[PROBLEM TO WORK ON]: Could you render all of these lines as a Markdown table with a No. column for the row number and a Text column for the line, leaving out blank lines?

[SOURCE DATA]:
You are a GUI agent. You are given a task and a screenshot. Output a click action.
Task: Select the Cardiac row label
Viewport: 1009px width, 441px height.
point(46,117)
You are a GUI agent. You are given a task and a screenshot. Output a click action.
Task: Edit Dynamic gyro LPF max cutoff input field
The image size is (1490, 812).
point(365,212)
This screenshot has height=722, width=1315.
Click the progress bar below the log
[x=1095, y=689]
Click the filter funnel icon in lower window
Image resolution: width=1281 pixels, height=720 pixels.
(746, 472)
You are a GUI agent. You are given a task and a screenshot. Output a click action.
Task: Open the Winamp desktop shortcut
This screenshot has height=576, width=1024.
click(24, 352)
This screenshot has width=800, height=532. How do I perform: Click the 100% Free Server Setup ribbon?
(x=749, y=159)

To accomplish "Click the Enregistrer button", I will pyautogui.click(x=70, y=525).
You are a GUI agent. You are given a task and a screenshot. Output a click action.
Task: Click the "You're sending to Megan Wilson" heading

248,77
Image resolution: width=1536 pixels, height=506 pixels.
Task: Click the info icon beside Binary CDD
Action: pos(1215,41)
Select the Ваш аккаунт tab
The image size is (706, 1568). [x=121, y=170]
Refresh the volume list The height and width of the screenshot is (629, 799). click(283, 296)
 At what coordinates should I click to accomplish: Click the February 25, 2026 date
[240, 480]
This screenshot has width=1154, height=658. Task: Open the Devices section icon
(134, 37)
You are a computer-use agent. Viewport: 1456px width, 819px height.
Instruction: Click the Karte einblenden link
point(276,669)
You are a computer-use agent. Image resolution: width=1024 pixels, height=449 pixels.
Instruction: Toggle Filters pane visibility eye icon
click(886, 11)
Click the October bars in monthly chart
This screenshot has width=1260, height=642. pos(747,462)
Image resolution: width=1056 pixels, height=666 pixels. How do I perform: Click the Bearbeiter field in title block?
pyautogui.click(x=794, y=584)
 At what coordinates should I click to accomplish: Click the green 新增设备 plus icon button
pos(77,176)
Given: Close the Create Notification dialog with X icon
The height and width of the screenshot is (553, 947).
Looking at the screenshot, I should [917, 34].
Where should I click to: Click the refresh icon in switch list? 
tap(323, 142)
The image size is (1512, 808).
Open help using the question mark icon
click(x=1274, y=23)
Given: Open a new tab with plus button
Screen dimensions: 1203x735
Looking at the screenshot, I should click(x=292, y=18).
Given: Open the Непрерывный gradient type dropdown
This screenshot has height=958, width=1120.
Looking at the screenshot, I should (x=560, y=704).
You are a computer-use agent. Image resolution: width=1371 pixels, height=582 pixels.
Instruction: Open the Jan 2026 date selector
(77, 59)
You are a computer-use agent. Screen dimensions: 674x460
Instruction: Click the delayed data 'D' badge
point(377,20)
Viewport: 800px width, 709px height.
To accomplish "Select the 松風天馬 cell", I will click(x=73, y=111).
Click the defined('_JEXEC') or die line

[FINISHED EXERCISE]:
| No. | Text |
|---|---|
| 1 | You are a GUI agent. You are given a task and a screenshot. Output a click action. |
| 2 | Task: Select the Cardiac row label |
| 3 | Viewport: 1009px width, 441px height. |
| 4 | point(46,117) |
| 5 | You are a GUI agent. You are given a task and a screenshot. Output a click action. |
| 6 | Task: Edit Dynamic gyro LPF max cutoff input field |
| 7 | The image size is (1490, 812). |
| 8 | point(365,212) |
| 9 | This screenshot has height=722, width=1315. |
| 10 | Click the progress bar below the log |
| 11 | [x=1095, y=689] |
| 12 | Click the filter funnel icon in lower window |
| 13 | Image resolution: width=1281 pixels, height=720 pixels. |
| 14 | (746, 472) |
| 15 | You are a GUI agent. You are given a task and a screenshot. Output a click action. |
| 16 | Task: Open the Winamp desktop shortcut |
| 17 | This screenshot has height=576, width=1024. |
| 18 | click(24, 352) |
| 19 | This screenshot has width=800, height=532. How do I perform: Click the 100% Free Server Setup ribbon? |
| 20 | (x=749, y=159) |
| 21 | To accomplish "Click the Enregistrer button", I will pyautogui.click(x=70, y=525). |
| 22 | You are a GUI agent. You are given a task and a screenshot. Output a click action. |
| 23 | Task: Click the "You're sending to Megan Wilson" heading |
| 24 | 248,77 |
| 25 | Image resolution: width=1536 pixels, height=506 pixels. |
| 26 | Task: Click the info icon beside Binary CDD |
| 27 | Action: pos(1215,41) |
| 28 | Select the Ваш аккаунт tab |
| 29 | The image size is (706, 1568). [x=121, y=170] |
| 30 | Refresh the volume list The height and width of the screenshot is (629, 799). click(283, 296) |
| 31 |  At what coordinates should I click to accomplish: Click the February 25, 2026 date |
| 32 | [240, 480] |
| 33 | This screenshot has width=1154, height=658. Task: Open the Devices section icon |
| 34 | (134, 37) |
| 35 | You are a computer-use agent. Viewport: 1456px width, 819px height. |
| 36 | Instruction: Click the Karte einblenden link |
| 37 | point(276,669) |
| 38 | You are a computer-use agent. Image resolution: width=1024 pixels, height=449 pixels. |
| 39 | Instruction: Toggle Filters pane visibility eye icon |
| 40 | click(886, 11) |
| 41 | Click the October bars in monthly chart |
| 42 | This screenshot has width=1260, height=642. pos(747,462) |
| 43 | Image resolution: width=1056 pixels, height=666 pixels. How do I perform: Click the Bearbeiter field in title block? |
| 44 | pyautogui.click(x=794, y=584) |
| 45 |  At what coordinates should I click to accomplish: Click the green 新增设备 plus icon button |
| 46 | pos(77,176) |
| 47 | Given: Close the Create Notification dialog with X icon |
| 48 | The height and width of the screenshot is (553, 947). |
| 49 | Looking at the screenshot, I should [917, 34]. |
| 50 | Where should I click to: Click the refresh icon in switch list?  |
| 51 | tap(323, 142) |
| 52 | The image size is (1512, 808). |
| 53 | Open help using the question mark icon |
| 54 | click(x=1274, y=23) |
| 55 | Given: Open a new tab with plus button |
| 56 | Screen dimensions: 1203x735 |
| 57 | Looking at the screenshot, I should click(x=292, y=18). |
| 58 | Given: Open the Непрерывный gradient type dropdown |
| 59 | This screenshot has height=958, width=1120. |
| 60 | Looking at the screenshot, I should (x=560, y=704). |
| 61 | You are a computer-use agent. Image resolution: width=1371 pixels, height=582 pixels. |
| 62 | Instruction: Open the Jan 2026 date selector |
| 63 | (77, 59) |
| 64 | You are a computer-use agent. Screen dimensions: 674x460 |
| 65 | Instruction: Click the delayed data 'D' badge |
| 66 | point(377,20) |
| 67 | Viewport: 800px width, 709px height. |
| 68 | To accomplish "Select the 松風天馬 cell", I will click(x=73, y=111). |
| 69 | Click the defined('_JEXEC') or die line |